Trump, que já havia classificado o julgamento de Jair Bolsonaro no STF como "caça às bruxas", afirmou que o governo brasileiro "mudou radicalmente para a esquerda" e estaria fazendo "algo muito infeliz". A ameaça de impedir a participação brasileira no maior fórum diplomático mundial representa uma escalada autoritária sem precedentes, já que os EUA, como país-sede da ONU, têm obrigação de garantir o trânsito de todas as delegações internacionais.
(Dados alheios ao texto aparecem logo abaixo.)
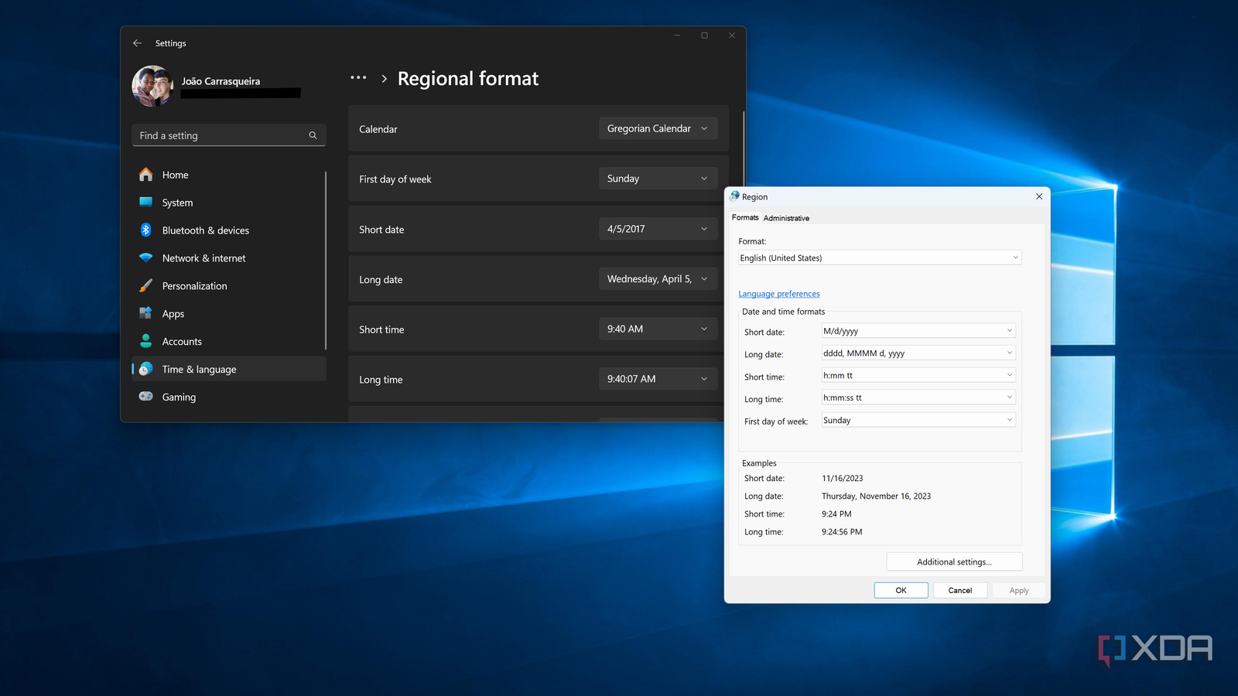
Task: Click the Apps icon in sidebar
Action: [x=145, y=313]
A postura de Trump é clara tentativa de intimidar o Brasil por sua independência judicial e política externa soberana. Enquanto Lula mantém disposição ao diálogo - "não tenho interesse em brigar com os EUA" -, o presidente americano age como bully internacional, descumprindo acordos e ameaçando isolamento diplomático. O Brasil já recorreu à OMC contra as tarifas ilegais e não deve ceder à chantagem visando proteger criminosos que atentaram contra a democracia.
A comunidade internacional precisa reagir a essa afronta trumpista ao multilateralismo. Se os EUA podem vetar participação de países na ONU por divergências políticas, a ordem global está gravemente ameaçada. O Brasil, no entanto, seguirá sua tradição diplomática: não se curvará a potências estrangeiras, não negociará sua soberania e defenderá sempre o direito internacional.